======== DATA IN THIS EXERCISE
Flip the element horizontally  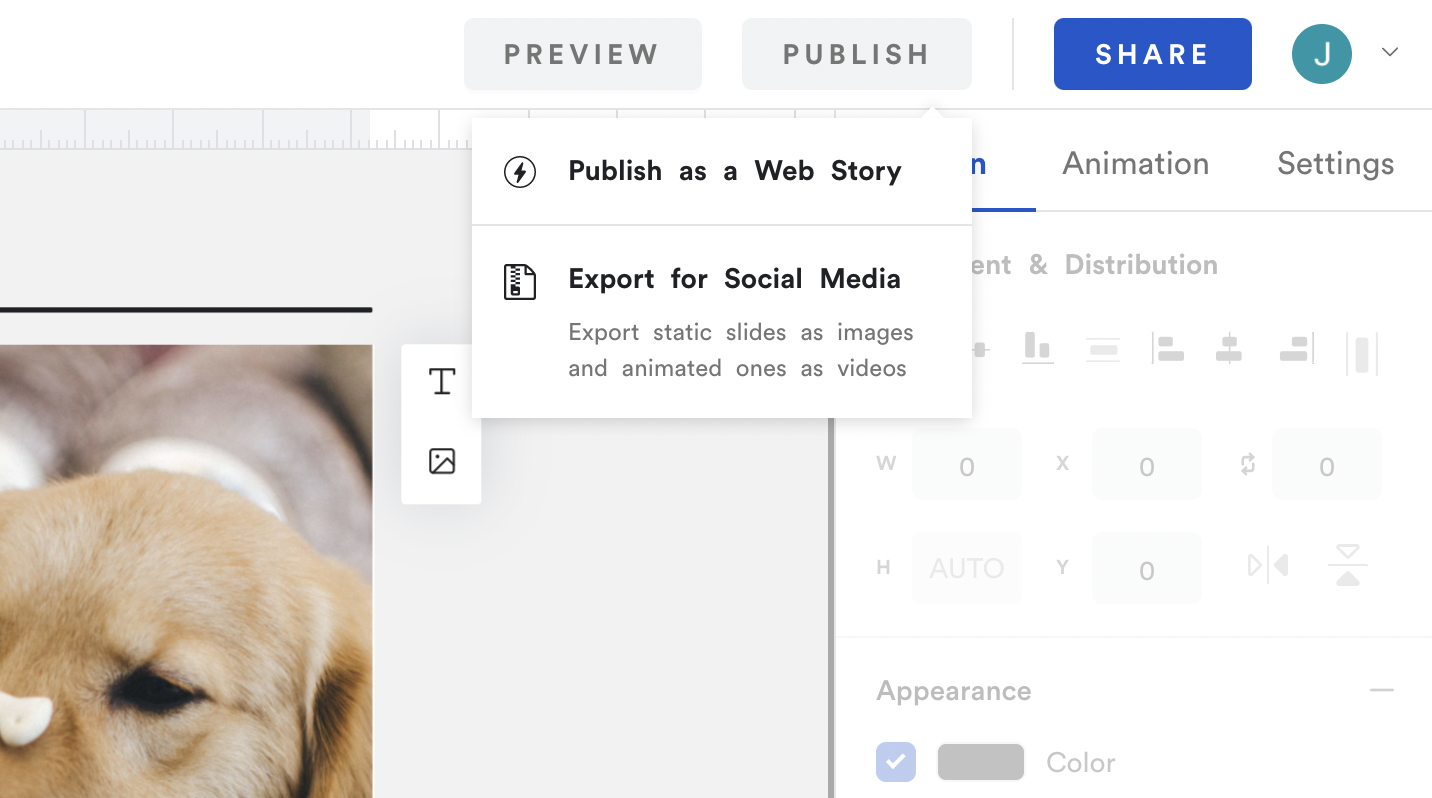[x=1267, y=565]
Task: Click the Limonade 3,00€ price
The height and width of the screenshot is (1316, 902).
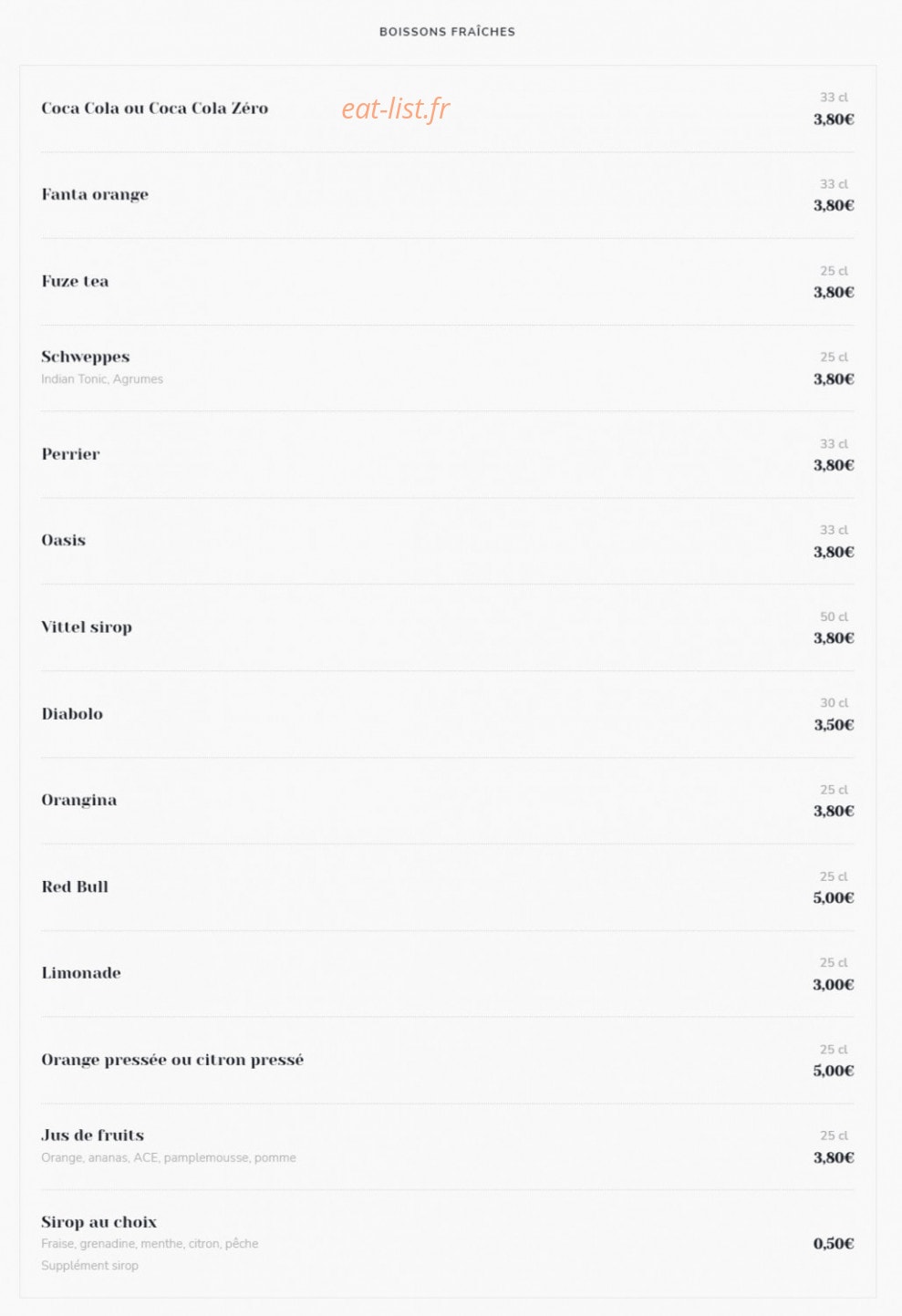Action: 834,985
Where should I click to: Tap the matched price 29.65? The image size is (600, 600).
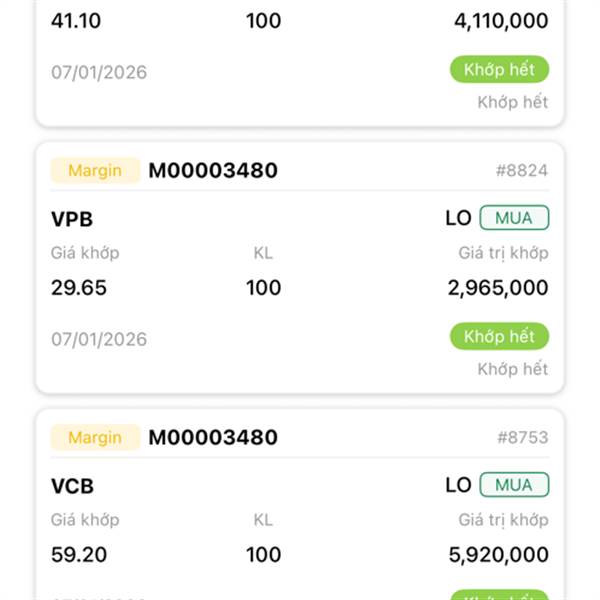point(79,288)

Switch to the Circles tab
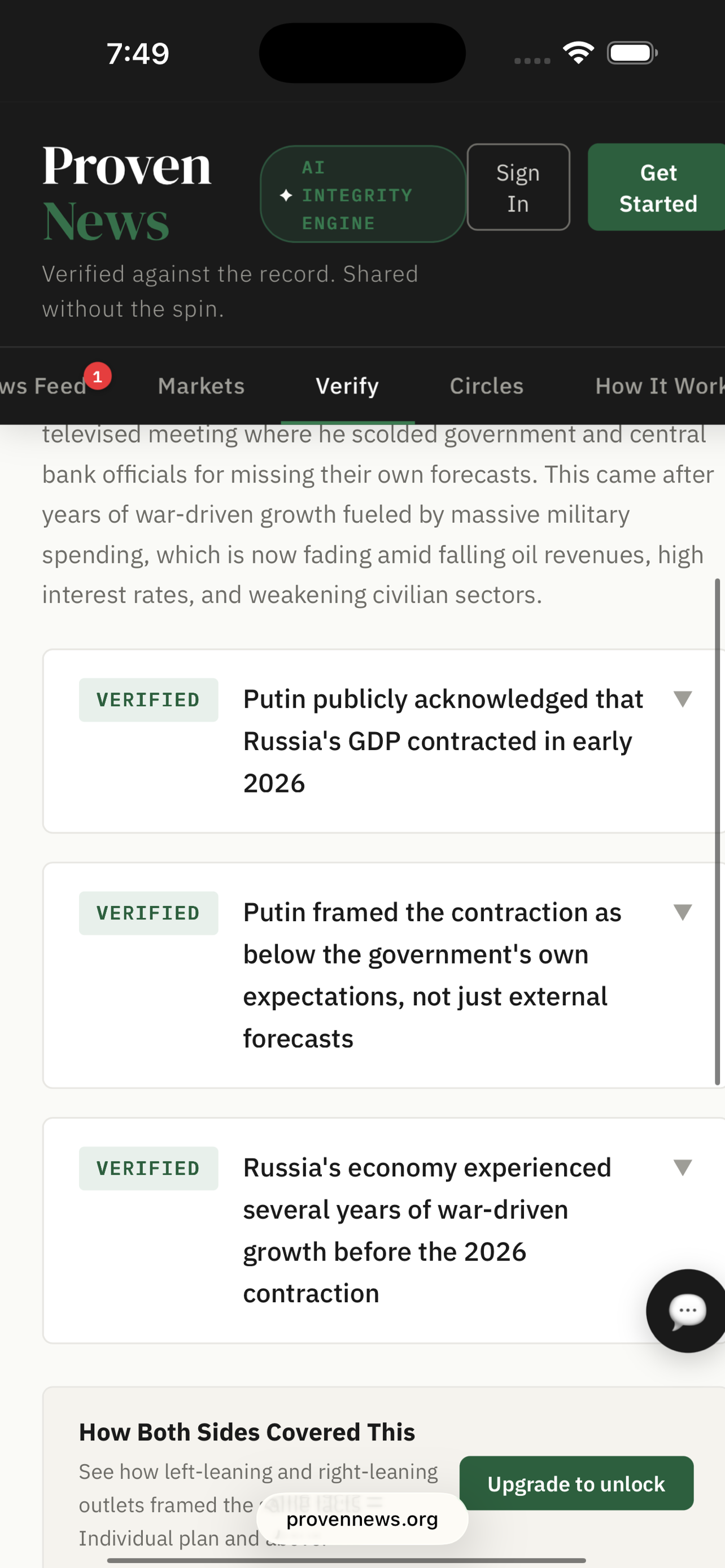pyautogui.click(x=486, y=386)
================
## EXERCISE AIM:
Word for word, reproduce each line from the one with "Task: Click the Limonade 3,00€ price" through the last line of the material above, both included, and drop the pictures.

## ANSWER AREA:
Task: Click the Limonade 3,00€ price
The height and width of the screenshot is (1316, 902).
Action: 834,985
Where should I click to: Tap the matched price 29.65? The image size is (600, 600).
point(79,288)

Switch to the Circles tab
pyautogui.click(x=486, y=386)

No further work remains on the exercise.